# WORK REQUIRED
Reproduce exactly, and only, the lines of the material below running from the line bearing "The width and" through the line bearing "Where should I click to: Click the rightmost". Leave any pictures out.

# MATERIAL TO PROCESS
:::
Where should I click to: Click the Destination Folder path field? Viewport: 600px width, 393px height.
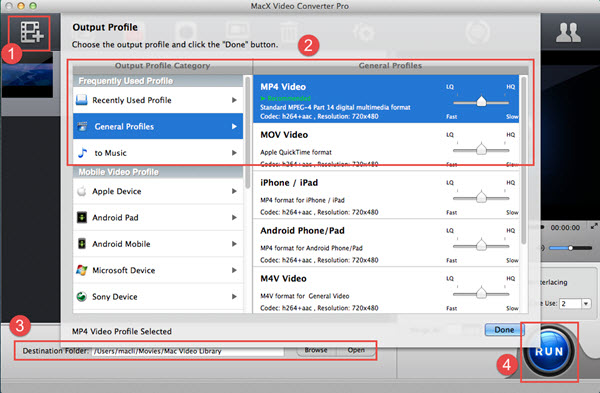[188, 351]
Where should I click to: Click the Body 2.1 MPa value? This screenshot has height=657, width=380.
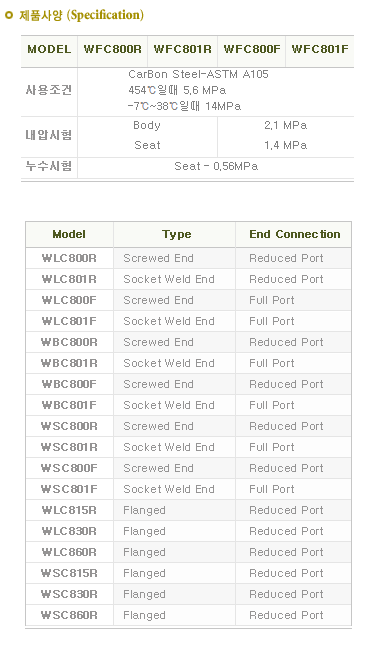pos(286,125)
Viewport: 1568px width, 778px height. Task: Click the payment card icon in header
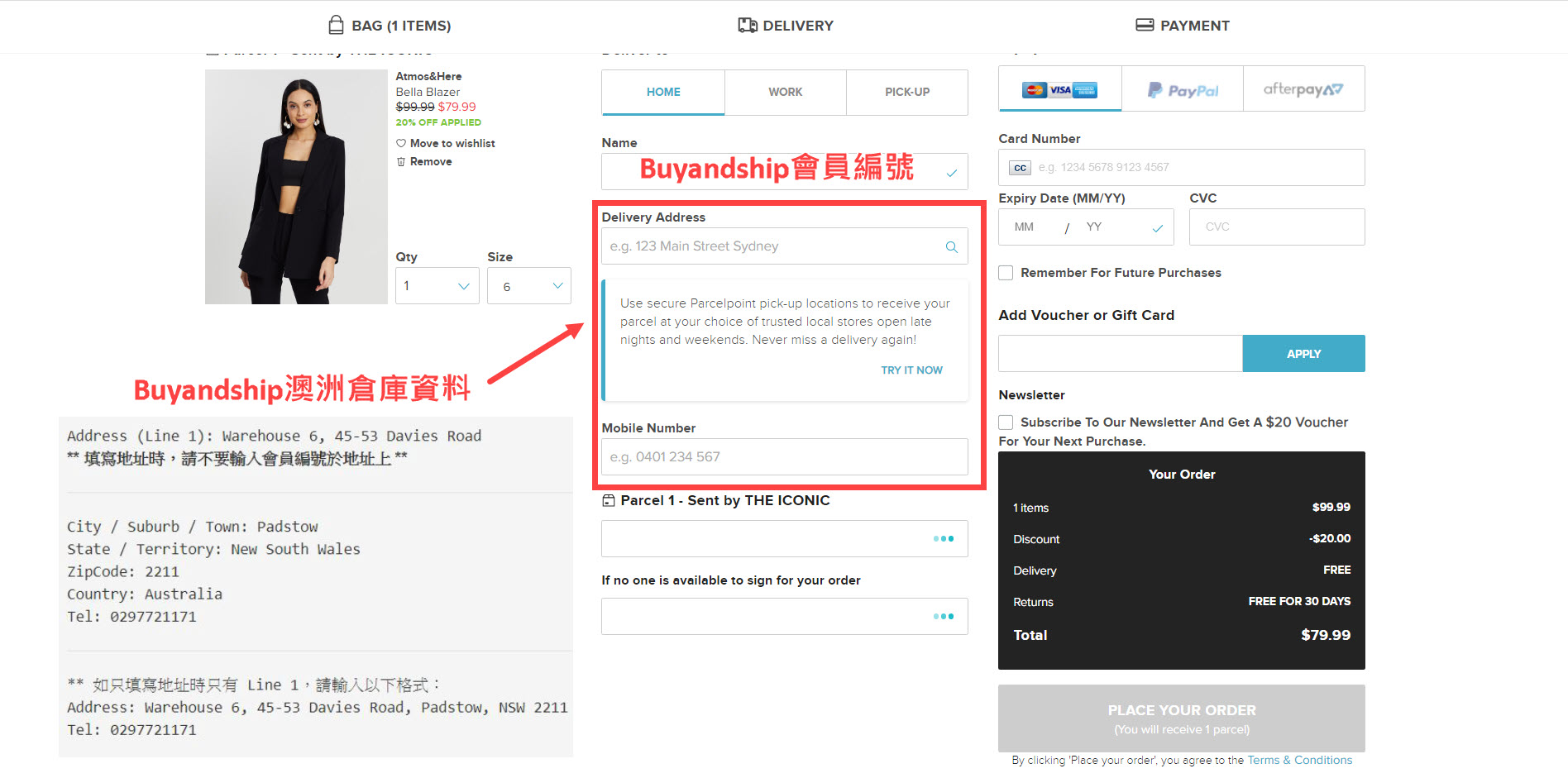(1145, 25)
:::
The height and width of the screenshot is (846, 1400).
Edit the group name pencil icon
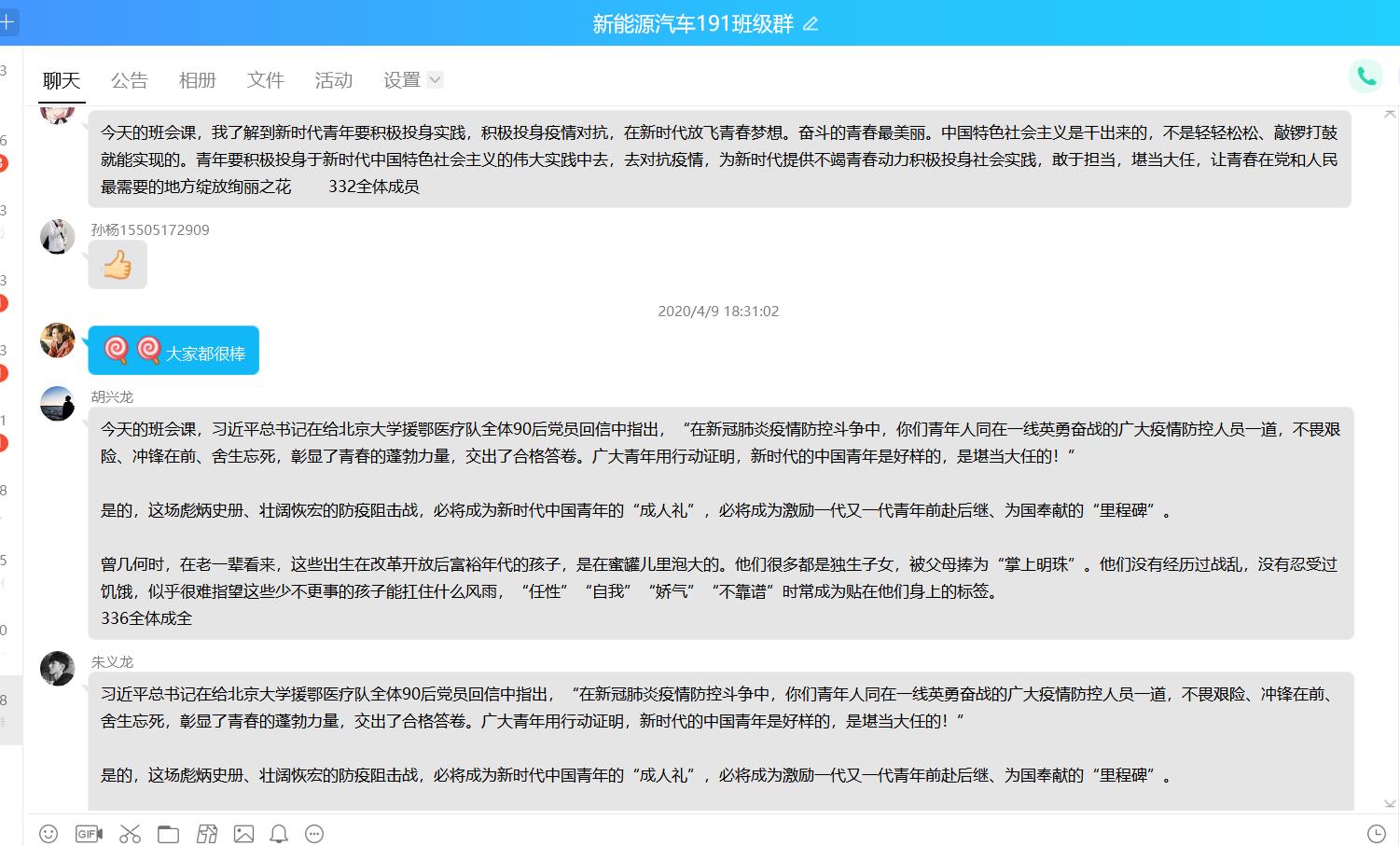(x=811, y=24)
:::
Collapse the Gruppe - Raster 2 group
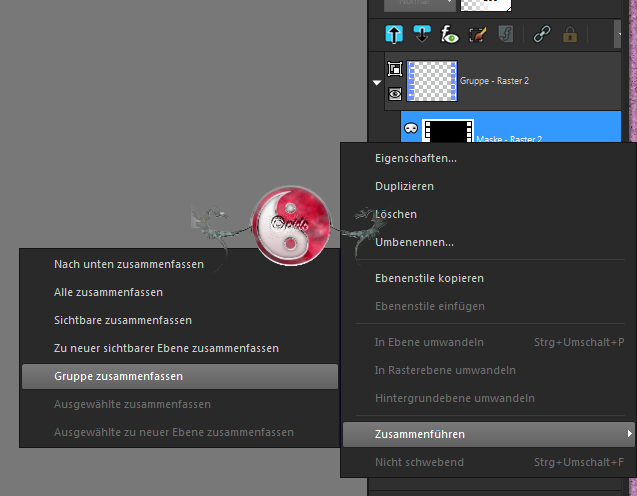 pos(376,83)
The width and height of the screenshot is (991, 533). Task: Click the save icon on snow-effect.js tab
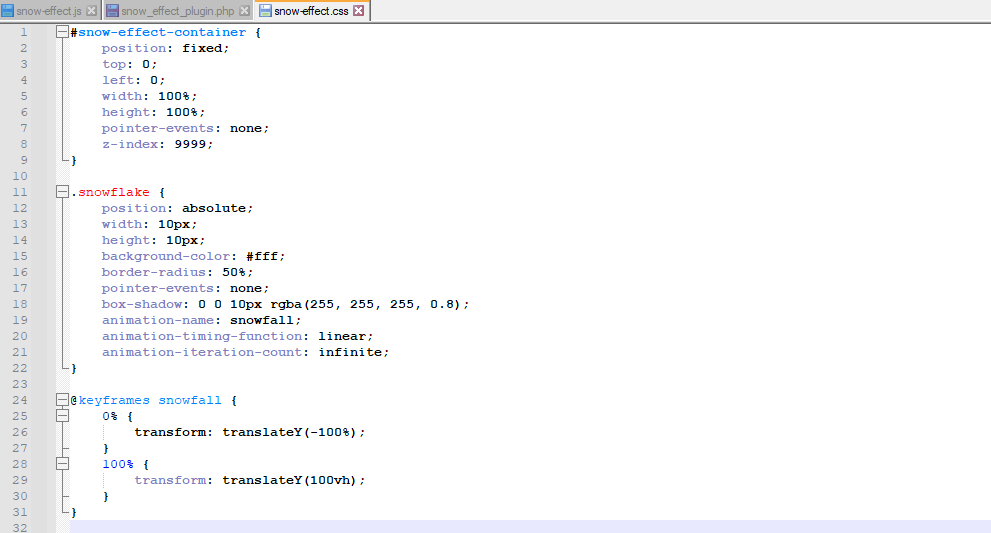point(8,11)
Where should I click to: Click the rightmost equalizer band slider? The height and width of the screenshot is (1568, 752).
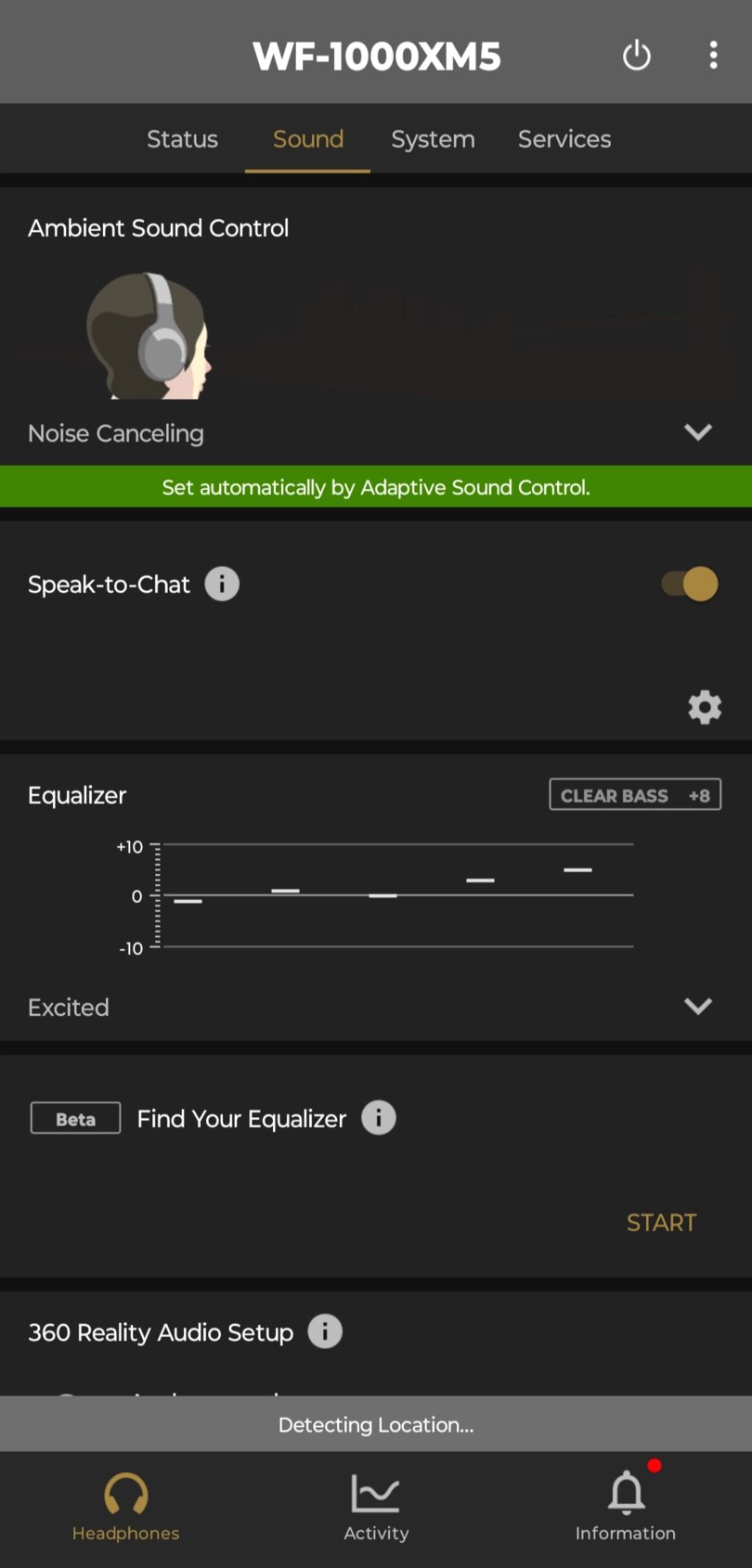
:::
# ANSWER AREA
The width and height of the screenshot is (991, 533). Task: Click the save icon on snow-effect.js tab
point(8,11)
Where should I click to: Click the rightmost equalizer band slider? The height and width of the screenshot is (1568, 752).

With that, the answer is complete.